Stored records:
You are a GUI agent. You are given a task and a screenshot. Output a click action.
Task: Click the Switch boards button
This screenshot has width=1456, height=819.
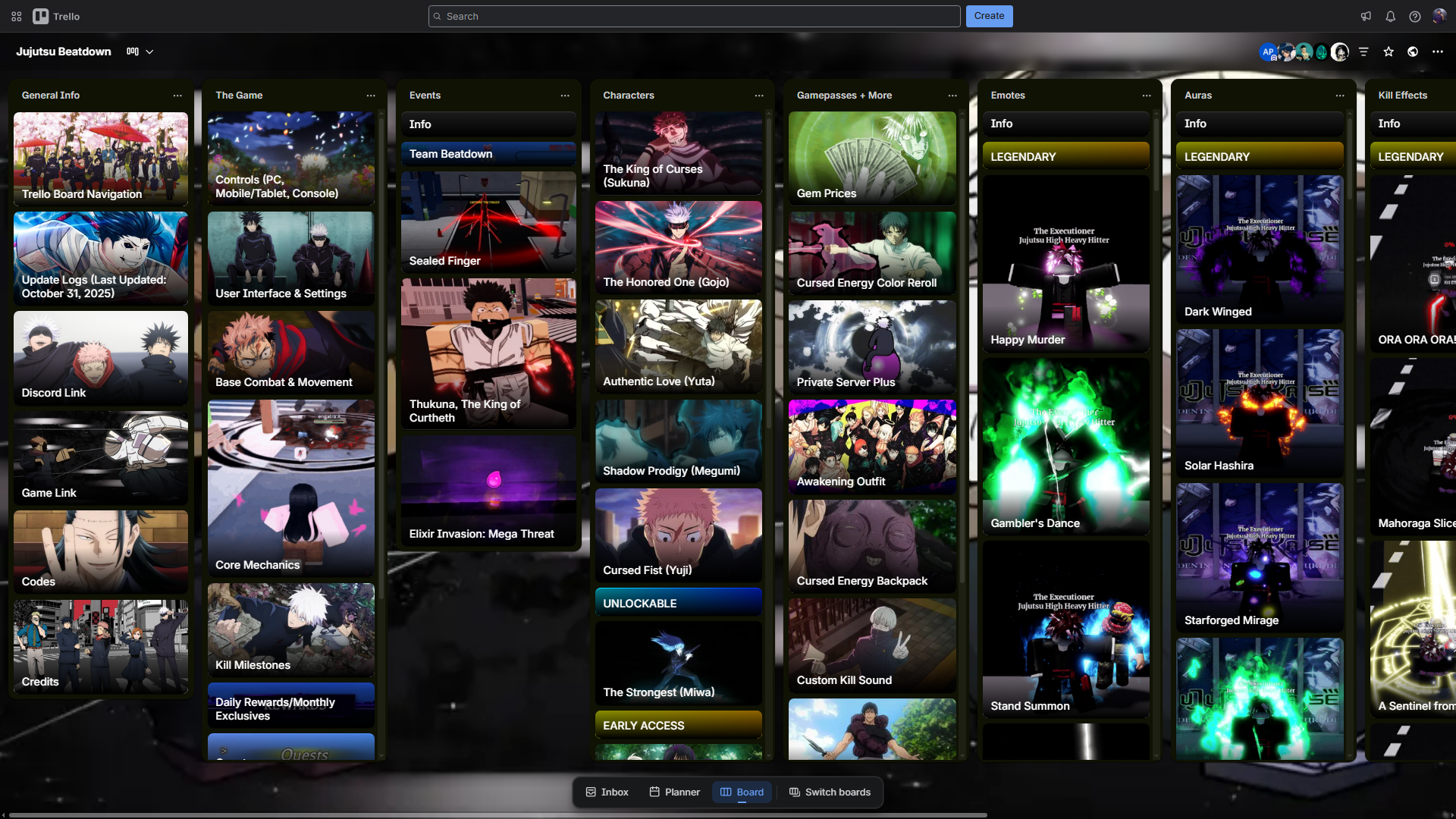point(830,792)
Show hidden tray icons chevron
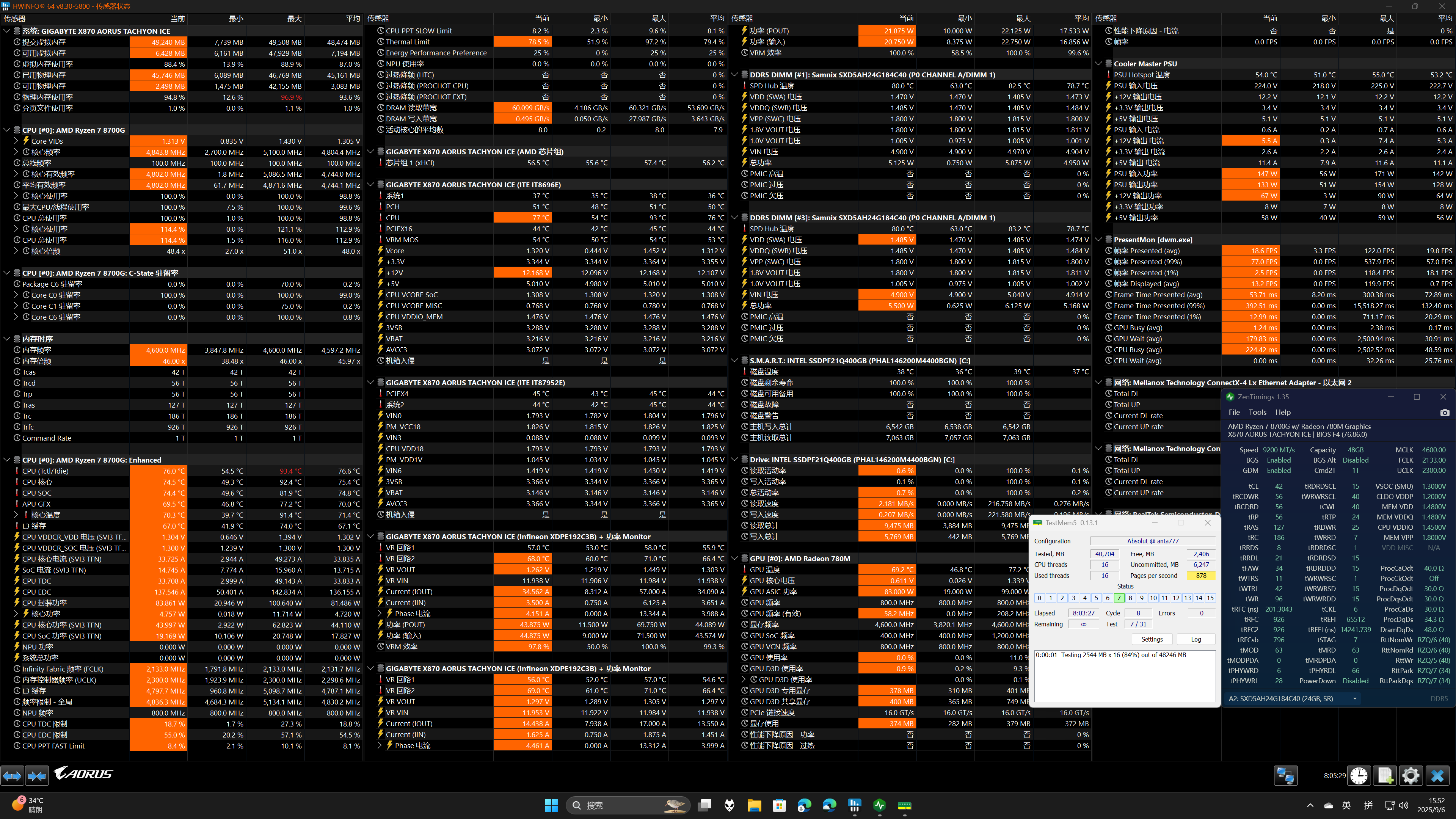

# WHAT NEEDS TO BE DONE
Output, exactly and only, the lines beginning with the one that contains "Task: Click the Switch boards button" and ending at the last line of the records above. Drop the pictures.

# RESULT OF THE EXERCISE
Task: Click the Switch boards button
This screenshot has width=1456, height=819.
point(830,792)
Show hidden tray icons chevron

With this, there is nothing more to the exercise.